There are mass murderers who were declared unfit for military service, and other mass killers who never attempted to serve, but imagined themselves as scorned or powerful and heroic. And there are those who served honorably and then vented frustration when their reality had been crushed in some way. All of their violence was bred within a military culture that begins with corrupting youthful innocence.
With a range of weapons available, and having practiced since childhood, frustrated outcasts kill their victims as if they were on a video screen.
The men who perpetrate mass shootings are undoubtedly unbalanced, but the cause of their loss of equilibrium is traceable to the values they were inoculated with as children. The killers of innocent people in schools, hospitals, and the workplace self-justify their actions based on what they’ve inherited; like most men and women who accept the dictates of our society, they are primed to accept or inflict violence. They were overtly taught that attacking or fighting is a viable way of resolving conflict.
We are a nation where military service includes the strong possibility of killing others or sacrificing one’s life, and it is deemed a noble cause. We are asked not only to support our troops, but implicitly we must support war and violence.
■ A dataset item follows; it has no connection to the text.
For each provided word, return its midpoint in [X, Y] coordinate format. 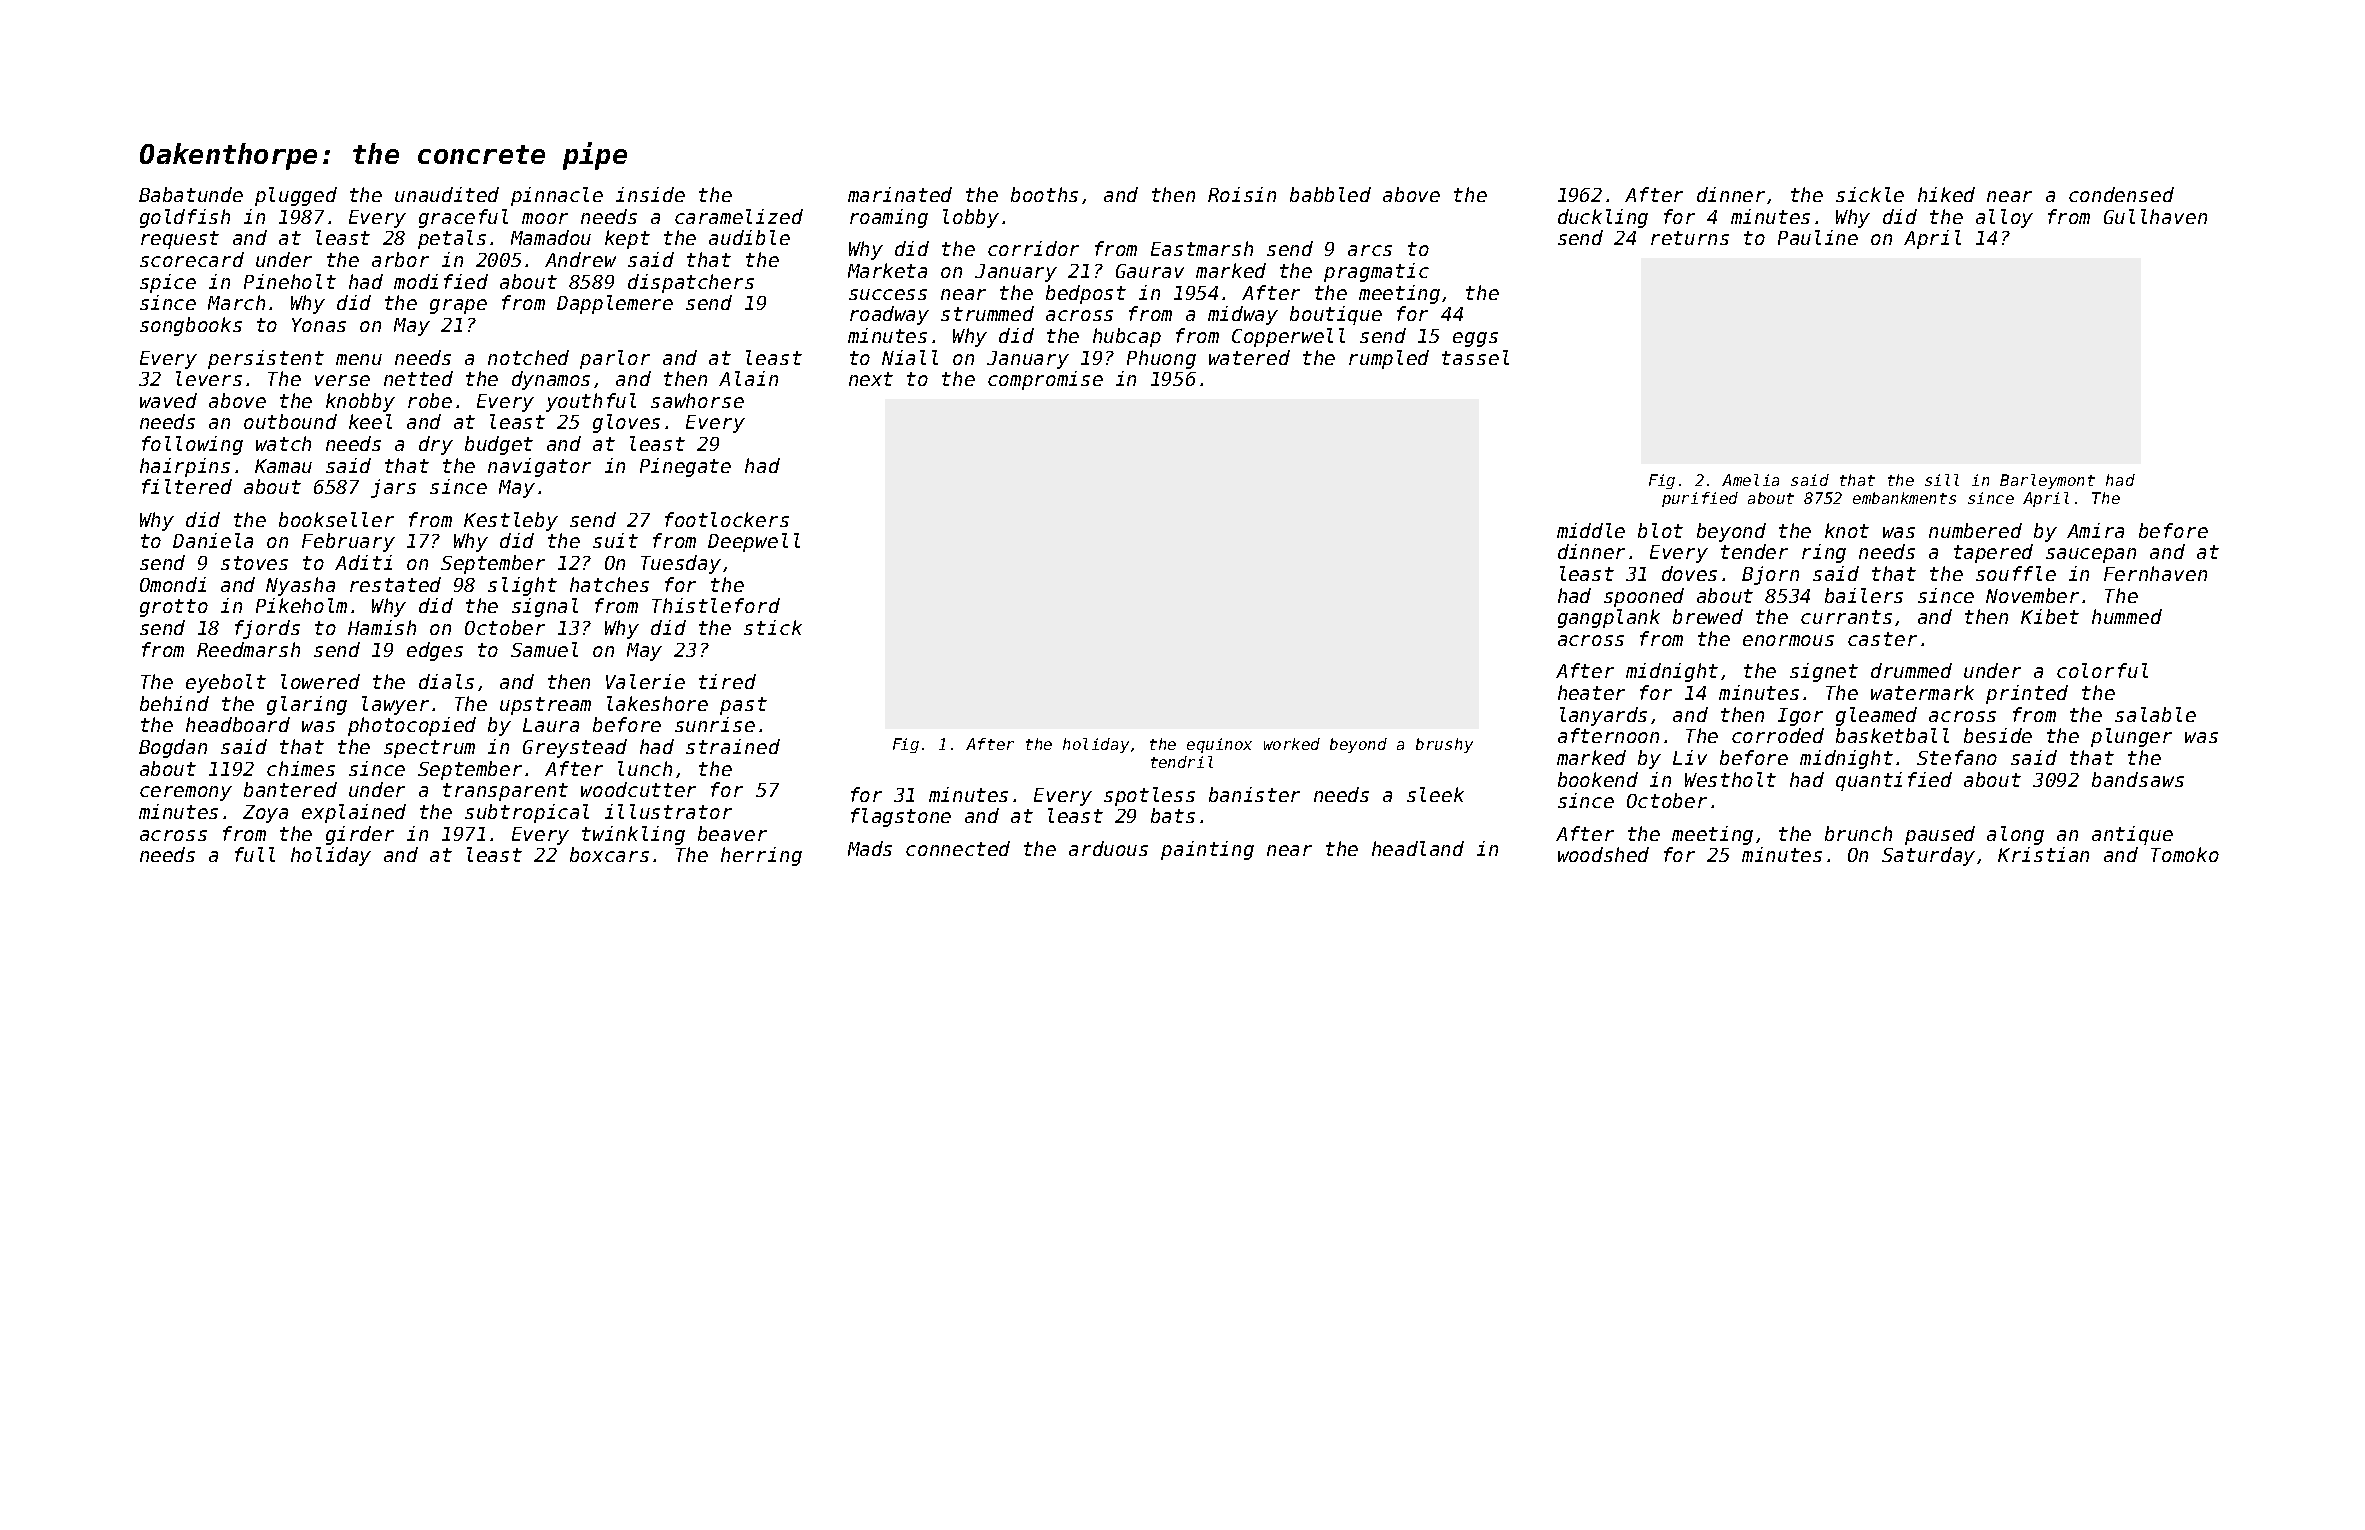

It is no leap to see that international hostilities and conflicted individuals mirror each other. We are not just numb to reports about mass shootings, we have been numbed by news in every arena where the U.S. intervenes with its military.
The United States, the most powerful combative force on Earth, expends the greatest part of its wealth on preparing for or participating in violent activities. When examined carefully, these are rarely for altruistic causes, but rather aimed at enforcing a worldview driven by economics. There are inevitable consequences, obscured by rhetoric, including events covered by the military’s most duplicitous term, collateral damage.
Because everyone is encouraged to view military action as inevitable, we are primed to accept collateral damage as a tragic necessity. We are supposed to welcome without protest the inevitable outcome; whether in the name of democracy, defense, or nationalism, bloodshed is the cost of freedom, even for non-combatants.
The self-inflicted wounds within the U.S. continue because of this ethical depravity. Domestically, it is harder for pundits and politicians to explain the assaults because it cuts closer to the truth.
A Governor not long ago commented on a mass shooting in his state with, “stuff happens.” He didn’t comprehend the revelation of his response; stuff happens was his domestic translation for collateral damage.
Both terms embrace violence — and the begetting of more violence — as an absolute norm and necessity. And because we are blindly loyal to a culture of aggression, we are supposed to process and accept the inevitability of tragedy, destruction — and even the harm or death of innocents.
As our supposedly civilized society continues to embrace and justify brutality, we have become callous to the suffering of others; allowing the ensuing damage in all realms of life.
Which leads to a simply made observation and conclusion. Those in our culture who promote reason and compassion over anger and violence are marginalized. Only when these voices for peace and sanity, pervade and dominate, will mass shootings and senseless wars come to an end.